In 1999, Atlanta signed a 20-year $20.8 million deal with United Water. At the time, it was the nation’s largest public-private partnership contract. But Mayor Shirley Franklin, who took office after the deal was signed, canceled the contract in January 2003, citing a city audit of United Water operations that showed the company had not kept up with maintenance and repair work.
According to a letter from the Georgia Department of Transportation, United Water failed to repair a recurring leak that had been a problem for at least two years and didn’t make the repairs until the state threatened to hire a contractor to fix the problem and to charge United Water for the work.
In Stockton, Calif., residents collected enough signatures to require a vote on contracting out the city’s water services, but politics got in the way. The mayor got the City Council to do an end-run around its concerned residents and vote for privatization before a ballot vote could be taken. The petitioners responded by circulating new petitions requiring a vote. The company looking to take control of Stockton’s water, OMI-Thames Water, donated $75,000 in one week’s time to defeat the petition.
In February 2003, the City Council approved a 20-year $600 million contract with OMI-Thames Water for the operation and maintenance of the city’s water, wastewater and stormwater utilities. OMI-Thames began operating Stockton’s water utilities six months later.
The city’s water services are now controlled by California Water Service Co. (Cal Water), which is the largest investor-owned American water utility west of the Mississippi River and the third largest in the country, according to its website. Cal Water is the largest subsidiary of the California Water Service Group, which also includes Washington Water Service Co., New Mexico Water Service Co., Hawaii Water Service Co. and CWS Utility Services. This conglomerate provides regulated and non-regulated utility services to about 2 million people in 100 communities.

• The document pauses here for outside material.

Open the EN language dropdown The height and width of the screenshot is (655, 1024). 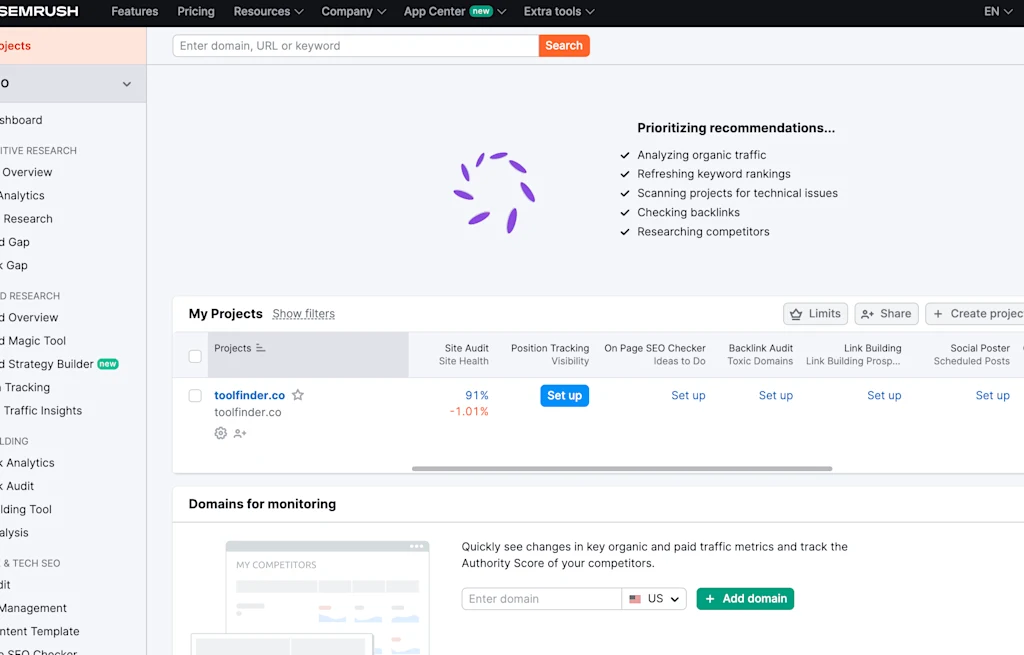(x=995, y=12)
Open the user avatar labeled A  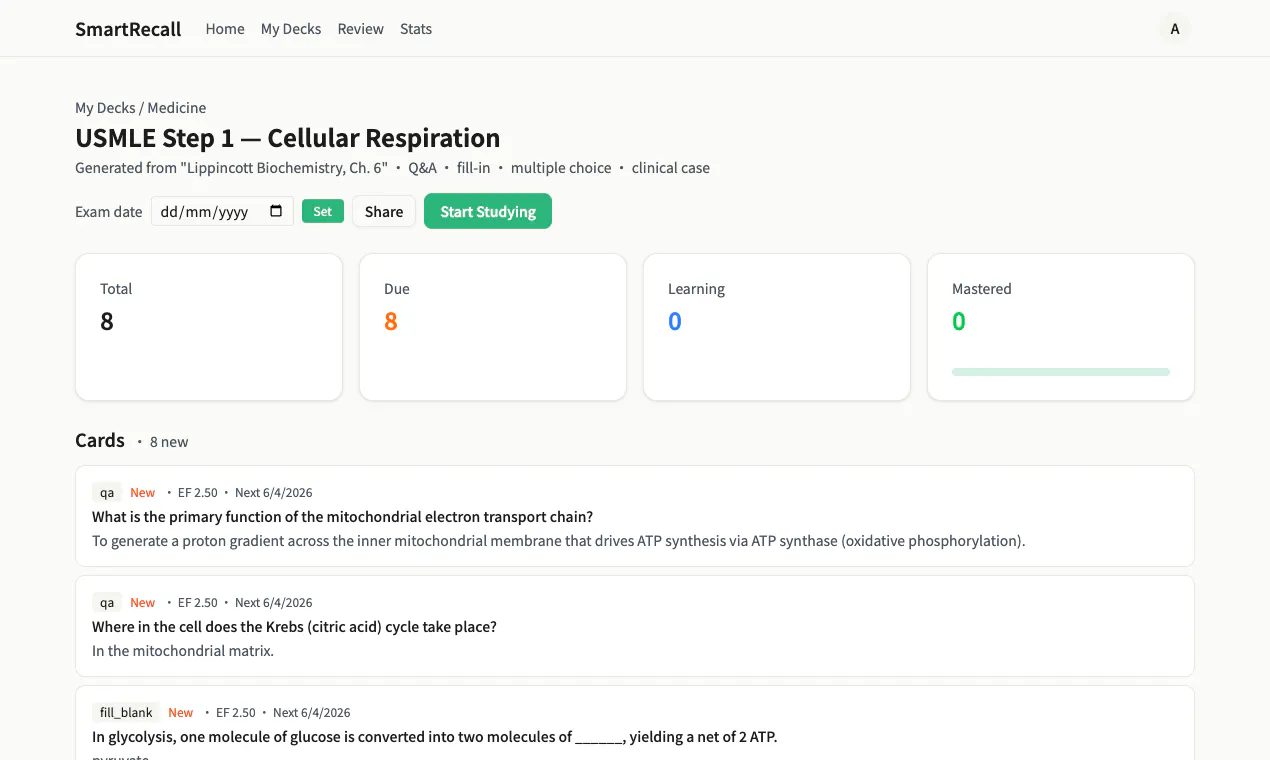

One of the main arguments for privatization of water systems is that it will save municipalities money. For example, the aforementioned mayor of Stockton claimed that the deal with OMI-Thames Water would save the city as much as $97 million compared to continued public utility operation.
However, a study by the Pacific Institute found that Stockton stands to lose $1.7 million over the life of the deal.
In fact, the National Research Council has stated, “except for short-term cash flow purposes, or the rare circumstances of low public credit, municipal debt will remain the most practical and least expensive form of financing” for water and wastewater services.
In some states, however, the question of water ownership starts before a raindrop even hits the ground. Laws restricting property owners from collecting water that falls on their property have been on the books for a while in many western states, despite studies that have found that letting people collect rainwater on their property actually reduces demand on water facilities and improves conservation.
Until last May, it was illegal in Utah to divert rainwater without a valid water right. Storage is now limited to one underground 2,500-gallon container or two aboveground 100-gallon containers. Collection and use are limited to the same parcel of land owned or leased by the rainwater collector.
Colorado and Washington have rainwater and snowmelt collection restrictions that limit the free use of water that has fallen from the heavens. These restrictions vary among different areas of each state.
In Washington, reclamation of rainwater is illegal because it is considered a natural resource that is owned by the state and falls under the jurisdiction of the State Department of Ecology.
“This debate goes back a long time, but the time is now to have needed conversations about water ownership and management,” Fisher said.